Die Kammer schätzt daher die unfallbedingte MdE des Klägers in Anschluss an die Gutachter Dr. S und Dr. H auf 20 von Hundert. Ausschlaggebend hierfür sind die Einschränkungen des Klägers bezüglich Arbeitsschwere, Arbeitsdauer, der zusätzliche Pausenbedarf, der noch zumutbaren Körperhaltungen wie auch der stark einschränkten Therapiemöglichkeiten zur Sicherung beziehungsweise Wiederherstellung der Arbeitsfähigkeit des Klägers. Diese Entscheidung ist auch in Bezug auf Personen, die in der Beweglichkeit der unfallverletzten Schulter stärker eingeschränkt sind als der Kläger zu rechtfertigen. Das deutlich bessere Bewegungsausmaß des Klägers wird dadurch relativiert, dass Arbeiten unter Heben des linken Armes über die Horizontale zwar grundsätzlich möglich, auf Grund der hierdurch herbeigeführten Verschlimmerung der venösen Stauung im Bereich der linken Schulter und des linken Armes aber kontraindiziert und in größerem zeitlichem Umfang auch nicht zumutbar sind. Hinzu treten bei dem Kläger ein verletzungsbedingtes Nachlassen der Kraft im Verlauf des Arbeitstages und ein häufiger zusätzlicher Pausenbedarf, was nach Einschätzung der Kammer nicht in den Erfahrungswerten für orthopädisch bedingte Einschränkungen der Schulterbeweglichkeit erfasst ist.
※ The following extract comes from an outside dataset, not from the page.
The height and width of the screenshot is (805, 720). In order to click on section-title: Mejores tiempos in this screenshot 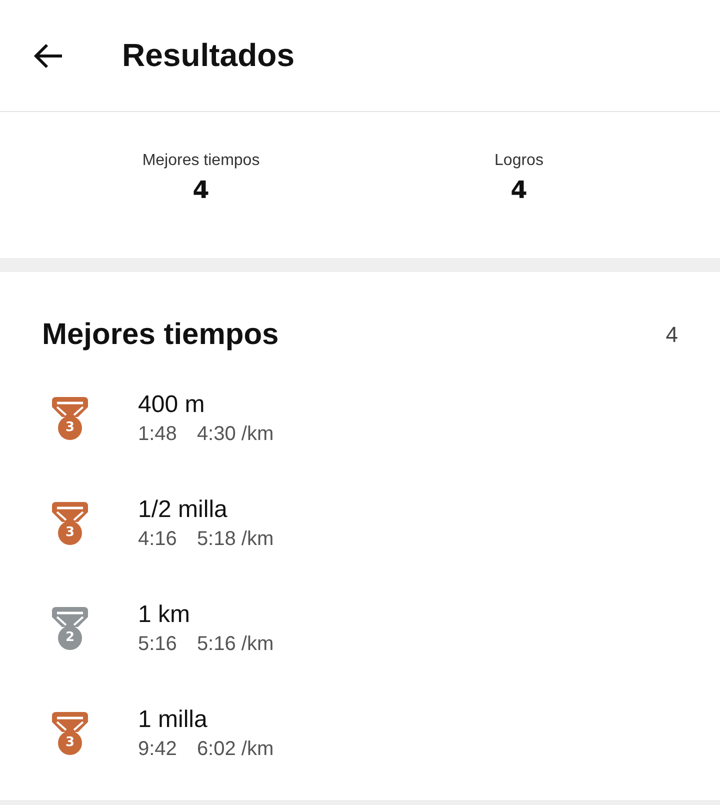, I will do `click(160, 335)`.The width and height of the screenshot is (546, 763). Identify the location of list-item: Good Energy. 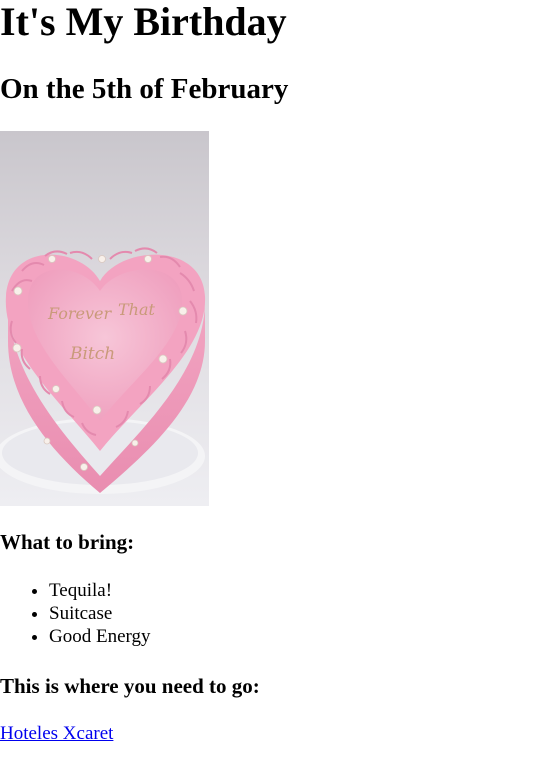
(100, 636).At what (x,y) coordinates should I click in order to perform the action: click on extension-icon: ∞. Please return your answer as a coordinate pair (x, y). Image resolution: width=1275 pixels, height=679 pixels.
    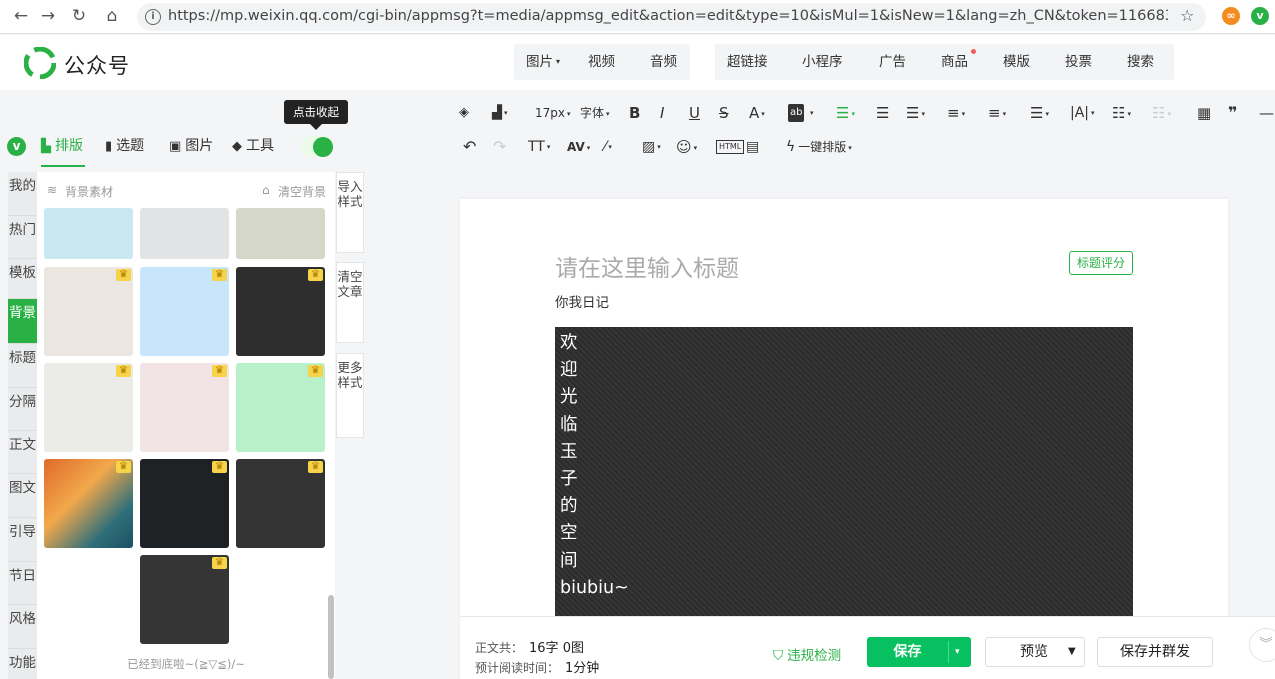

Der Nachweis für das Vorhandensein eines therapiebedürftigen Lymphödems im Bereich der linken Schulter und des linken Arms, das zur Überzeugung der Kammer bereits ab diesem Zeitpunkt auf den unfallbedingten Verschluss der Schlüsselbeinvene zurückzuführen ist, ist ab dem 1. März 2010 geführt. Ab diesem Zeitpunkt ist der MdE – Einschätzung von Dr. S bezüglich einer MdE von 20 von Hundert zu folgen.
Nicht gefolgt werden kann hingegen der MdE – Einschätzung ab dem 23. Februar 2008. Der behandelnde Durchgangsarzt hatte den Wiedereintritt der Arbeitsfähigkeit des Klägers für dessen körperlich fordernde Tätigkeit festgestellt und die MdE bei geringen Bewegungseinschränkungen der linken Schulter auf null von Hundert eingeschätzt. Dass der Kläger auf Grund des verbliebenen Osteosynthesematerials beziehungsweise nach dessen Entfernung noch in der Belastbarkeit der Schulter bezüglich der Arbeitsschwere noch etwa bis März 2009 einschränkt, war, ist nachvollziehbar, begründet zur Überzeugung der Kammer aber keine MdE von 20 von Hundert. Auch bezüglich der nach den Ausführungen von Dr. S ab März 2009 führenden Problematik der behandlungsbedürftigen keloidartigen Narbenfehlbildungen, fehlt es sowohl an einschlägigen Erfahrungswerten wie an nachvollziehbaren unfallbedingten Funktionsstörungen, welche eine rentenberechtigende MdE begründen könnten. Insofern war die Klage abzuweisen.
2.
Die Kostenentscheidung beruht auf § 193 SGG und folgt dem Ausgang des Hauptsacheverfahrens.